Because this year has been a whole different world. 
Not that the start of June 2020 was unusual in terms of fishing. For the first week of the month, water conditions on the creek below the falls were just about perfect — and quite similar to many previous years (though 2019 wasn’t one of those similar years). Early June is my favorite time of year for fishing Otter Creek, at least with dry flies. Three evenings in a row, I stood on the edge of the river at dusk down in Frog Hollow a couple dozen yards below the foot bridge, fly rod in hand. Pink thunderclouds stacked up in the sky above the falls and above downtown Middlebury, but the promise of rain remained unfulfilled. 
Mayflies and small dark caddis flies were hatching in good numbers, and the trout were feeding voraciously. I could see rising fish all around: out in the current, in the slack water, in the foam of the eddies, and especially in the seams where current and slack water meet.  I managed to fool several of those trout — both brown trout and rainbow trout — with imitations of the food they were feasting on. 
Then life interrupted my evening excursions. Suddenly it was Father’s Day. Two and a half weeks had passed. Not a terribly long time, really. I don’t expect a river to change dramatically in such a short period. But it had. A week of August temperatures in early June combined with a lack of rain will do that to a Vermont river. Where I had recently been wading in calf-deep water, I could now step out onto dry gravel. No fish were rising, either. 

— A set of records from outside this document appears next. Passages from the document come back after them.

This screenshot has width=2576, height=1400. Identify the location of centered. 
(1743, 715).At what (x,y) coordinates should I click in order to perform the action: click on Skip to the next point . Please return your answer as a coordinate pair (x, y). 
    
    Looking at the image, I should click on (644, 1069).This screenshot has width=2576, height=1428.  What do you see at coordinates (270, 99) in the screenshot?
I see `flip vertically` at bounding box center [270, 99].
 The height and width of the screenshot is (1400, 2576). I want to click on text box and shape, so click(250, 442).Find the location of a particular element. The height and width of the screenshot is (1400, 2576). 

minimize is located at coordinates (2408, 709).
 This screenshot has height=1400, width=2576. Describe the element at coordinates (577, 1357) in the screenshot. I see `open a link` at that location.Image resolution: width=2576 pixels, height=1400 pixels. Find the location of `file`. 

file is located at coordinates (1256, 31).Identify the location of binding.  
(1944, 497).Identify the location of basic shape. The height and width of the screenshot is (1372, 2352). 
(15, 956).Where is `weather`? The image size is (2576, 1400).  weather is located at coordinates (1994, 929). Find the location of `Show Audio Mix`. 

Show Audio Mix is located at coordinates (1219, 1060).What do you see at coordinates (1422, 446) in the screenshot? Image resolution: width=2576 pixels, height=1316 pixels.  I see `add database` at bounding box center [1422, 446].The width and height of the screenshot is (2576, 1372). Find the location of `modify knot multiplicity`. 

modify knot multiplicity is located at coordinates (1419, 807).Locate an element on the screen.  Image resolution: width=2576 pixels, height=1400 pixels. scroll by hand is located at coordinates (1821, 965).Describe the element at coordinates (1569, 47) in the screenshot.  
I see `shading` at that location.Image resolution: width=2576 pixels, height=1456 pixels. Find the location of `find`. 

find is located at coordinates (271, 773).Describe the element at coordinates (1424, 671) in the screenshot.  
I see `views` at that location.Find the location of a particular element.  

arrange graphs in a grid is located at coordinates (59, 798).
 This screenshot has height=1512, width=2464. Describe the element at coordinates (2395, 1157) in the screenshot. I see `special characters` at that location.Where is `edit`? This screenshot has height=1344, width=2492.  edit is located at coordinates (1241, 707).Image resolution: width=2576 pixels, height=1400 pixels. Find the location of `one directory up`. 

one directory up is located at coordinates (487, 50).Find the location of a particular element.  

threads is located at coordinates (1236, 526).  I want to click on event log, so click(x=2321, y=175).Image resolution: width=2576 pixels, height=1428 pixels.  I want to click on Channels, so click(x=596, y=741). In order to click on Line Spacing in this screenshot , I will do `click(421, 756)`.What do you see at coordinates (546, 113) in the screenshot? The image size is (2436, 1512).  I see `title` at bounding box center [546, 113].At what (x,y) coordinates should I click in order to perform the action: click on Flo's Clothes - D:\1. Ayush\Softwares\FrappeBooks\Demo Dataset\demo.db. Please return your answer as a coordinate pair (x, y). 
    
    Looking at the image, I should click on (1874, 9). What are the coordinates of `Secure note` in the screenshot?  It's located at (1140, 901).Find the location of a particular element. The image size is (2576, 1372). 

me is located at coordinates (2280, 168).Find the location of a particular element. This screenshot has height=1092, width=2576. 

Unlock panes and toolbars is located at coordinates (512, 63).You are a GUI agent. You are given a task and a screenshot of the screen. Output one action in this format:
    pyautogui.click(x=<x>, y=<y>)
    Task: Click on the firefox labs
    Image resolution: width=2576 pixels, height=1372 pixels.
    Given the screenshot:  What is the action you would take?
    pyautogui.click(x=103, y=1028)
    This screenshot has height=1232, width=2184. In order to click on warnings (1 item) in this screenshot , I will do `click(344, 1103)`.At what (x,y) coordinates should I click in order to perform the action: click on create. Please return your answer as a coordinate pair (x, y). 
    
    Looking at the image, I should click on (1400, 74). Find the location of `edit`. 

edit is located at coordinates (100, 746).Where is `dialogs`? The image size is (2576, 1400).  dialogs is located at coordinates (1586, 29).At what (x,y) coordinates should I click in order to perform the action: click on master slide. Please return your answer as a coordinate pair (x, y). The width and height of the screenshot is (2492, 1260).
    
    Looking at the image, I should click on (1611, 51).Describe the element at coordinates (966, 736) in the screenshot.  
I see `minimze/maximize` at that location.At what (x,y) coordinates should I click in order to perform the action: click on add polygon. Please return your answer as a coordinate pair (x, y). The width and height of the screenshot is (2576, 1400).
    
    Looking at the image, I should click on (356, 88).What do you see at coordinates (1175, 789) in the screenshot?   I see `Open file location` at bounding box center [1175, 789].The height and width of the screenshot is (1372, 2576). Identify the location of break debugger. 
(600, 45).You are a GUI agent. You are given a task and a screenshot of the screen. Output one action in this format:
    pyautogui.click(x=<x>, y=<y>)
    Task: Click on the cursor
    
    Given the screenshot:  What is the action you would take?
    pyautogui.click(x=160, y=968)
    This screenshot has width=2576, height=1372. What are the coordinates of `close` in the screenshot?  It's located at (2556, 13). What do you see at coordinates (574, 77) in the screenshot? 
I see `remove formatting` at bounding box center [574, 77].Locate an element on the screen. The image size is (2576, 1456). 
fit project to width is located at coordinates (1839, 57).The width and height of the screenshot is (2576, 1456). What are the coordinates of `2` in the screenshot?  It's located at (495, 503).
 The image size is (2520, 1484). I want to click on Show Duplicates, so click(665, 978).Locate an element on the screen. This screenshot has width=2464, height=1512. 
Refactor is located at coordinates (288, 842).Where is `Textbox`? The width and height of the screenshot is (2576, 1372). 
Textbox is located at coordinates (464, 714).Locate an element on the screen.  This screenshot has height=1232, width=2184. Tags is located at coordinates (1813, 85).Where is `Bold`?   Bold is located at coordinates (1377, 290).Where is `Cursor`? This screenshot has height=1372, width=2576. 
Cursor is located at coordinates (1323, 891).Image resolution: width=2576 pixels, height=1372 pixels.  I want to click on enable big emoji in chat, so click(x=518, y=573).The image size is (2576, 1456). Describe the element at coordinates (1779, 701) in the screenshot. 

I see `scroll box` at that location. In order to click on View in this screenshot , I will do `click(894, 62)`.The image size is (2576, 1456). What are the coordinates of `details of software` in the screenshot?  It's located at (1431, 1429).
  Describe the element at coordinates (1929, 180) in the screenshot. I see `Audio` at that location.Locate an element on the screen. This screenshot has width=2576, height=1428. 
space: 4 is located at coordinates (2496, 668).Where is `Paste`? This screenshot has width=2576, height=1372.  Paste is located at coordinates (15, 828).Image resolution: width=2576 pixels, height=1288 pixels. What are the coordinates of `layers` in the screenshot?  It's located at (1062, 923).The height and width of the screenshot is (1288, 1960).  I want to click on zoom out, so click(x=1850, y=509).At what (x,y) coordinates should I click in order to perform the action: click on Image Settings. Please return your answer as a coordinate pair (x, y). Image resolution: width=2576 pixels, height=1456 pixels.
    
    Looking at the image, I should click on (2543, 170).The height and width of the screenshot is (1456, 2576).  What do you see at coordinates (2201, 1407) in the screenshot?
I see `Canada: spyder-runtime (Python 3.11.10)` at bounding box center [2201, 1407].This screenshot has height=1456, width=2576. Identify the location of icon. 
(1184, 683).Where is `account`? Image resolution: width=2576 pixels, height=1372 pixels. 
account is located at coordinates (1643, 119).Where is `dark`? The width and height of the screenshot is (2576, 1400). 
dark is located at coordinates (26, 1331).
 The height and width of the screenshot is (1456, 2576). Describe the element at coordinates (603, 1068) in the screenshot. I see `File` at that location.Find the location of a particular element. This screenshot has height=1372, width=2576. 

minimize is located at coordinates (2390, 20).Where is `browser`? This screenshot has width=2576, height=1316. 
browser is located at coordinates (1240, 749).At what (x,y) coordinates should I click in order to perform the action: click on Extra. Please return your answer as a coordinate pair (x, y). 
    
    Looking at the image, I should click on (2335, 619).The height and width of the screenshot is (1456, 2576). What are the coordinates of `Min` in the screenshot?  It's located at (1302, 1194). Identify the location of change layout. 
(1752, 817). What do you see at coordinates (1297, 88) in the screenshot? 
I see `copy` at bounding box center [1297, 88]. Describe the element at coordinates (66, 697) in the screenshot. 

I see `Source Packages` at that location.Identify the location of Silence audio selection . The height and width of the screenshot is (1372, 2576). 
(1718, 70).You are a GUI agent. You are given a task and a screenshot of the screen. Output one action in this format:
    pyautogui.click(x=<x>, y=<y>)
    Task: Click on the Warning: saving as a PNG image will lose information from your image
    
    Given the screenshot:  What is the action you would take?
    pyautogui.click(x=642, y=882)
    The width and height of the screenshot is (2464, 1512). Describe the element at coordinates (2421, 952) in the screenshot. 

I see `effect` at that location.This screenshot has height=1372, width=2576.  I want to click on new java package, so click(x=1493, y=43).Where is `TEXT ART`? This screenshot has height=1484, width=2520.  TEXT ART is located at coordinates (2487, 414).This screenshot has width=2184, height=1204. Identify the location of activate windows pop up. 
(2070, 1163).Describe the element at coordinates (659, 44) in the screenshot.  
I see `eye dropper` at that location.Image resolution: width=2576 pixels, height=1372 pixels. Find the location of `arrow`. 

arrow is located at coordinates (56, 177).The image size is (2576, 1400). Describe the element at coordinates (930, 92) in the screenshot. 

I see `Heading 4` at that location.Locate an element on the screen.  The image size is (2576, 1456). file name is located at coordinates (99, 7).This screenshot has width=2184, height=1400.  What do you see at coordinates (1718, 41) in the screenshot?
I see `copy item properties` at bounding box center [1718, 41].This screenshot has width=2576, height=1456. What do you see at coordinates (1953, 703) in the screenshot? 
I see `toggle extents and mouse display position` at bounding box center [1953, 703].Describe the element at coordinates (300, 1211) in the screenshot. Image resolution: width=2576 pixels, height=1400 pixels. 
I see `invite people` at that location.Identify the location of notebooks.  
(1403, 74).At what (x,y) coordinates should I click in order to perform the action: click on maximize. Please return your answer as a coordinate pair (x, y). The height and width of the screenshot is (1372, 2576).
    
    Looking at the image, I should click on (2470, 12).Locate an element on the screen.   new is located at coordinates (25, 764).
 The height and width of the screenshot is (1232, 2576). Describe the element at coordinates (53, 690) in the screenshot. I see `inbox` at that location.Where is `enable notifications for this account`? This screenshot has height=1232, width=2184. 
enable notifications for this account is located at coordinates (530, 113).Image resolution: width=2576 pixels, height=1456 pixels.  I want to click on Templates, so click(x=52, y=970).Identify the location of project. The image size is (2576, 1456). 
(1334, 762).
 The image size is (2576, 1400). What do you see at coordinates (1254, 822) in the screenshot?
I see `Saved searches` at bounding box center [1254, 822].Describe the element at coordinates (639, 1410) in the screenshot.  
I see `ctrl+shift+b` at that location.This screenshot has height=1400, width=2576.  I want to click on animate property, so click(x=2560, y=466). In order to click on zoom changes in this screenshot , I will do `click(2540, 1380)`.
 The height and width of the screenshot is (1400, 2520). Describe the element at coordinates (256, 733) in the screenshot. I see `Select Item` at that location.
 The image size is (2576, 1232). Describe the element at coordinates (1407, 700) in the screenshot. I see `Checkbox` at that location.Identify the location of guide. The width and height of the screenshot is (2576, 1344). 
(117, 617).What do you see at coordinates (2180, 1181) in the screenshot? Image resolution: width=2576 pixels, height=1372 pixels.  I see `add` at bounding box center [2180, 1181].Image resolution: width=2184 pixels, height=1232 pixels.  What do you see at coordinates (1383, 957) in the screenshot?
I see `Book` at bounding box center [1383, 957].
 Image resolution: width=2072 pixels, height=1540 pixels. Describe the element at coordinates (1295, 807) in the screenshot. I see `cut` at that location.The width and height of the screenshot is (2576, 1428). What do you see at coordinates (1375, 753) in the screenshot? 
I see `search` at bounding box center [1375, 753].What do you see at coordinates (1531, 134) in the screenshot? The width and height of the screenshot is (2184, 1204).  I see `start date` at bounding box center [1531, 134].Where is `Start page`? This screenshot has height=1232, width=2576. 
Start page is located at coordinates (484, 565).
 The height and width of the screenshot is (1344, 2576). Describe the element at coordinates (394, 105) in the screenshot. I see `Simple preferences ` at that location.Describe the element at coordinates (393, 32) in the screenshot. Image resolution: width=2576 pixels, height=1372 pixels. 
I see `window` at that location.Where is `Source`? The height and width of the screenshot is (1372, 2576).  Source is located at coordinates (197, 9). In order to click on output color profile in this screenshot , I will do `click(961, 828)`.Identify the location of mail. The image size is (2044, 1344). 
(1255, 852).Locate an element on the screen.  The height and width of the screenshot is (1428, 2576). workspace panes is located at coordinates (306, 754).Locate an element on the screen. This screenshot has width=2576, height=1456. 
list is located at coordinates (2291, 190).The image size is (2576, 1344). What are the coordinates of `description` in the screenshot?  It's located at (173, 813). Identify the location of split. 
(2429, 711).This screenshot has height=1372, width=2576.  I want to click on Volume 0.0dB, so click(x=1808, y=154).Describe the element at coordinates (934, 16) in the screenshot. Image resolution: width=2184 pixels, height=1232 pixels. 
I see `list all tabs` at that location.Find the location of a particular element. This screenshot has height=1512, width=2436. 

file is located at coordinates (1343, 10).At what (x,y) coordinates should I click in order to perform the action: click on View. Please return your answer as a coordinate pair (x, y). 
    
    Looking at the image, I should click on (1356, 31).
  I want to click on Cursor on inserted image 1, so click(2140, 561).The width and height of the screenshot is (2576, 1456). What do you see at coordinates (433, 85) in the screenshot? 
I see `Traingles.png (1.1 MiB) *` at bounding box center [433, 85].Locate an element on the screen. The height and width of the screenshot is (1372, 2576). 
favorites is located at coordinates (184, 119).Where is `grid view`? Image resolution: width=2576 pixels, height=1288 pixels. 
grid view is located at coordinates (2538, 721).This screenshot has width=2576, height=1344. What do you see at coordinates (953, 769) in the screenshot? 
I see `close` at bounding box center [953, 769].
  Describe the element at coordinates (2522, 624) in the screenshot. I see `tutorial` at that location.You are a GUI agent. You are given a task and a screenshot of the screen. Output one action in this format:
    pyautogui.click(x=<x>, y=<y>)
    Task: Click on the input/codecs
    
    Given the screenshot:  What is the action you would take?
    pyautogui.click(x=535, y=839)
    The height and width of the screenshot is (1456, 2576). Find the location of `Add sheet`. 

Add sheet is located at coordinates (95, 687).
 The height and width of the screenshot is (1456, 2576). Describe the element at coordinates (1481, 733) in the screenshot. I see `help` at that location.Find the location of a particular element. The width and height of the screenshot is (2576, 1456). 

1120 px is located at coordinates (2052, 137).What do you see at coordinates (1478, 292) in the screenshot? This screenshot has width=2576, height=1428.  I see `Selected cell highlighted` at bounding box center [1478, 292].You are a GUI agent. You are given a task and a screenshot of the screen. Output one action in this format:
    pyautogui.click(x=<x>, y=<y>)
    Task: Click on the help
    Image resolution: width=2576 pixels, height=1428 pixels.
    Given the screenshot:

The moment my sandaled feet stepped into the current, I knew why. The water temperature felt much too warm for cold-water-loving trout to be active. It felt more like stepping into a swimming pool than into a Vermont river.
Time for a change in tactics. It was a bass night, not a trout night, and also a night to fish below the surface. I snipped off the dry fly, tied on a big heavy black Wooly Bugger, and started working my way upriver toward the falls. No action came to me below the island so I kept moving up. At the point of the island, casting cross-current toward the ledge below the Marble Works, I might have gotten a soft hit. But only one, and whatever it was didn’t hit again. Not until I got to the upstream side of the island and started casting upriver into the stretch of swifter current below the plunge pool did the bass start hitting. 
The first one wasn’t too big, though even a small smallmouth bass can put up a good fight, especially in a swift current. 
I got a couple more hits, but no consistent action. The sky and water were getting darker so I switched to a large fly with a lighter color: one I tied with some tan zonker strips and white marabou to resemble a leech or baby sucker.  I moved up a little further and dropped my heavy fly into some deeper water. I only got a quick glimpse of the fish that snatched my fly before it tossed its head and snapped my line. My heart rate went up a few beats per minute. Hoping to get my nice fly back — and also to catch the fish that had stolen it — I tied on a new fly and took a few dozen more casts in that pool. The effort was to no avail. The fly was lost. 
Trying to get my line down into the deep water, I lost another fly, this one on the rocks. I tied on yet another and worked around the rocks right to the base of the falls. It took about four or five minutes working the different pockets of the plunge pool to hook the next fish. Maybe it was the size and fight of the fish, or the current below the falls. Or maybe I was just being too careful, so I wouldn’t lose another fly. It took at least as long to land it once I hooked it as it had taken to hook it.
The sky was dark, but not so dark that I couldn’t see the fish as I led it to hand, held it a moment, and then gently released it back into creek water that felt too warm and too low for June on Otter Creek. Yet it still felt nice to stand in the current, in the mist of the falls, holding first a fly rod, and then a fish. As I walked back to the car, with both my fly box and my heart a little lighter, I tried to cement the scene into my memory so that in June of 2021 — whatever it holds, and however many decades it takes us to get there — I’ll have some context for comparison. Not that any of us will ever forget 2020.  However much we want to.